Bye-Bye “Baba”




Time the Transition
Introduce a sippy cup at 6 months. There will be a lot of spillage at first, but in a few months your baby will get the hang of it and you can begin to replace babas with cups. “Start the weaning process at 9 months and by 15 months or so, your baby will be bottle weaned,” says Roy. Infancy is the easiest time to make the transition, say experts. “Don’t wait till 18 months to start,” adds Roy. “A toddler sees the bottle as a ‘lovey’ and weaning will be a lot more difficult.”
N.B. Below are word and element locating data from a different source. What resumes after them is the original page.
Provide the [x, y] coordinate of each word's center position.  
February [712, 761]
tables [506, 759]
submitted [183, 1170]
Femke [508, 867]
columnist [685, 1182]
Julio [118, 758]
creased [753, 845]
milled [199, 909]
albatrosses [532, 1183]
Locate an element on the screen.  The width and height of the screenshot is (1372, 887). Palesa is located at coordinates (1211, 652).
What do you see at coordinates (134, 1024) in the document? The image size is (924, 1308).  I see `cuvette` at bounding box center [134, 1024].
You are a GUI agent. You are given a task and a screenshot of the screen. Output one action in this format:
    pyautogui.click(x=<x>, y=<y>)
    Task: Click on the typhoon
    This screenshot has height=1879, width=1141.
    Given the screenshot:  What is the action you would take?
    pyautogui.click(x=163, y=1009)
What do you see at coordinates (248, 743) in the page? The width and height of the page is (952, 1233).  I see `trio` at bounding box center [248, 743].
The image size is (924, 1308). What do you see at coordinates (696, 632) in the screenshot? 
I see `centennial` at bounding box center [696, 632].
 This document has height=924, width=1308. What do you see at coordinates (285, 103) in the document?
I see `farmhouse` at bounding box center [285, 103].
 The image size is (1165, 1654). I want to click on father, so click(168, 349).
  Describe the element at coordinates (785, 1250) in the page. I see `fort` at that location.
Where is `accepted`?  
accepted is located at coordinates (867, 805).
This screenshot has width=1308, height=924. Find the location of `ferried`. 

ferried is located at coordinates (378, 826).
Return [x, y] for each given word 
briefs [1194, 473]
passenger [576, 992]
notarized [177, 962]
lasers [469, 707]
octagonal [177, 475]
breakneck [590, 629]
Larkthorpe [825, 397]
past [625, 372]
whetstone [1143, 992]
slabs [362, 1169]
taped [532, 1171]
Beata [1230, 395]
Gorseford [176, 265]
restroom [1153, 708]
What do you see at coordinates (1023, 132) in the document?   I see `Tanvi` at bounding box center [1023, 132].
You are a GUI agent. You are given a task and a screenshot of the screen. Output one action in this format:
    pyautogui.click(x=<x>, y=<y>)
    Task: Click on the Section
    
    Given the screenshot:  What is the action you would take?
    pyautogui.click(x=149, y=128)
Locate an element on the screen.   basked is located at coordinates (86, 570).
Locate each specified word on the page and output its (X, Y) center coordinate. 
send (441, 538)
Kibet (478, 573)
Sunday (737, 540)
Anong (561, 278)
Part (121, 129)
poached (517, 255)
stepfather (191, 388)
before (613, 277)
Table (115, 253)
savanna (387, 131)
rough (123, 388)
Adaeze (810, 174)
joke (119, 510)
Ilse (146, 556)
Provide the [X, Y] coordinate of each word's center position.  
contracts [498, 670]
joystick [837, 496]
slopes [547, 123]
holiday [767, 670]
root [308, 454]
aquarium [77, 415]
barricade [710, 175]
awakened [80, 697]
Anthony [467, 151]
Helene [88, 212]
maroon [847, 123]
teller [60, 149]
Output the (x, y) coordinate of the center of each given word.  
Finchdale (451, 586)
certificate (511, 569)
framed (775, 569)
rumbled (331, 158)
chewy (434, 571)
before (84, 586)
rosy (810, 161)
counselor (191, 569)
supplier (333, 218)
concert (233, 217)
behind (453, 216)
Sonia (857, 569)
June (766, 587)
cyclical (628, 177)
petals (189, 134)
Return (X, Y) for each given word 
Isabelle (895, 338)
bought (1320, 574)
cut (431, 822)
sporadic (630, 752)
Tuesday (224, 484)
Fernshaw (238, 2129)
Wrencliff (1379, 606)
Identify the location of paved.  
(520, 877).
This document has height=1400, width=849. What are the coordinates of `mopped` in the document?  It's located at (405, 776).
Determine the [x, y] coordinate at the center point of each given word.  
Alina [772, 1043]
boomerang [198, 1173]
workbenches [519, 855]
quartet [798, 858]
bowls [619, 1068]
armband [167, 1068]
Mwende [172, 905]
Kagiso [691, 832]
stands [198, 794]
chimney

In Maguire’s Pediatrics study, 86 percent of parents whose toddlers were still on the bottle after age 2 said it was because the child preferred the bottle. Don’t fall into that trap. “The older the child, the more difficult it is to modify his or her behavior,” warns Maguire.


Don’t go cold turkey
The sippy cup or even a regular cup with a small amount of liquid should be introduced starting once per day. “Lunchtime is a good time to start,” says Donna A. Dowling, PhD, RN, associate professor of nursing at Case Western Reserve University in Cleveland. “Infants love to do what others do, and at mealtime they’ll see mom drinking from a cup.” As you eliminate the lunchtime bottle, keep offering the late afternoon and evening bottles for about a week. This way, when your child asks for his baba, you can assure him that one is coming later. The following week, replace another bottle-feeding with a sippy cup of milk. “As you gradually increase the number of times you give the cup instead of a bottle, always tell your baby what a good job he’s doing,” adds Dowling. “Praise will help children transition more quickly.”

Dilute if necessary
There will be days when your little one will ask for the bottle and other days when she doesn’t. Offer a sippy cup first. If that doesn’t work, try the dilution method. Fill the bottle with 7 ounces milk and 1 ounce water for the first week. The next week, use 6 ounces milk and 2 ounces water; the week after that, 5 ounces and 3 ounces, etc. “Most kids will lose interest when the milk is too watered down,” says Roy. “Especially when they’re getting delicious undiluted milk in their sippy cup.”

As you progress, remember there will be setbacks. “Regression is normal when your child is sick or there’s a family disruption, such as a new baby,” says Dowling. “Be flexible and continue weaning when [things are back to normal].”